From Ocean Teacher Library
Raster and Grid FormatsContents |
Background
- In the earth sciences, a gridded data file is usually thought of as the set of numbers making up a rectilinear array (i.e. rows and columns) of parameter values, and the raster is sometimes thought of as a visualization of the grid.
- In computer graphics, a raster graphics image or bitmap, is a data structure representing a generally rectangular grid of pixels, or points of color, viewable via a monitor, paper, or other display medium. Raster images are stored in image files with varying formats. [From Wikipedia: Raster graphics]
- Basic units:
- Of the grid is the "cell" containing one numerical value of the measured parameter
- Of the raster is the "pixel" containing a specification for a particular color. The color value is derived from the corresponding cell value by a formula or a look-up table.
- Vector data files and raster/grid data files, when they are appropriately georeferenced (see below), constitute the basic data for Geographic Information Systems.

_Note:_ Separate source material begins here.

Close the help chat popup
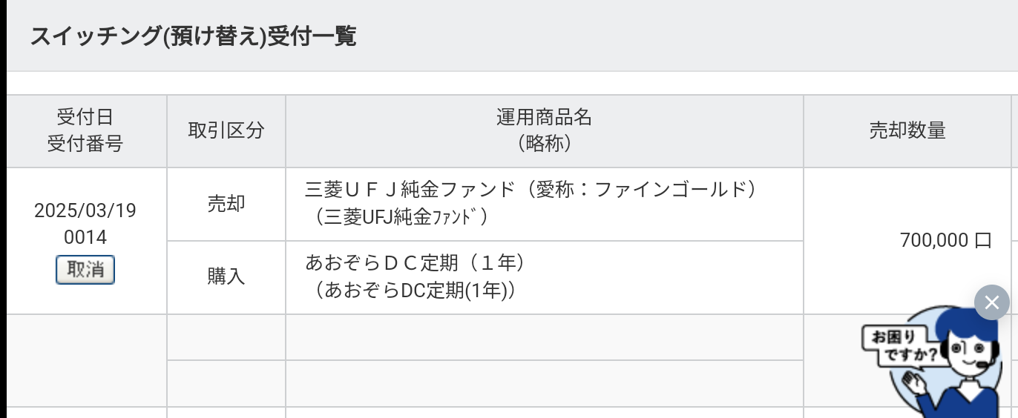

- Earth scientists are familiar with grid data covering a wide range of scales, from a simple grid that analyzes a set of scattered data points in a small region of the sea, to global satellite images. The shift from pure numbers to color values is seemless and often unrecognized because most analysis programs have excellent automatic color generating algorithms that obscure the process
- Because it is almost impossible to separate the concepts involved here, both grids and rasters will be considered in this article.
- Except in the case of CDL, all these grids are constructed of evenly spaced rows and columns. This means that if you know the row spacing and the column spacing, and you know the point of origin of the grid, then you can work out the exact final dimensions of the whole grid. This assumption is not always true today, especially with exotic model grids and projected data, so the CDL format allow the rows and column locations to be specified individually.
Grid Formats
Raw Binary
These grids are the most simple, because they consists of only a sequence of binary numbers, usually reading from west-to-east (in the geographic sense), and either from north-to-south or from south-to-north (as specified in the format description). Raw binary grids can also be encountered imbedded within more complex structures, such as those described below and in Self-Describing Formats.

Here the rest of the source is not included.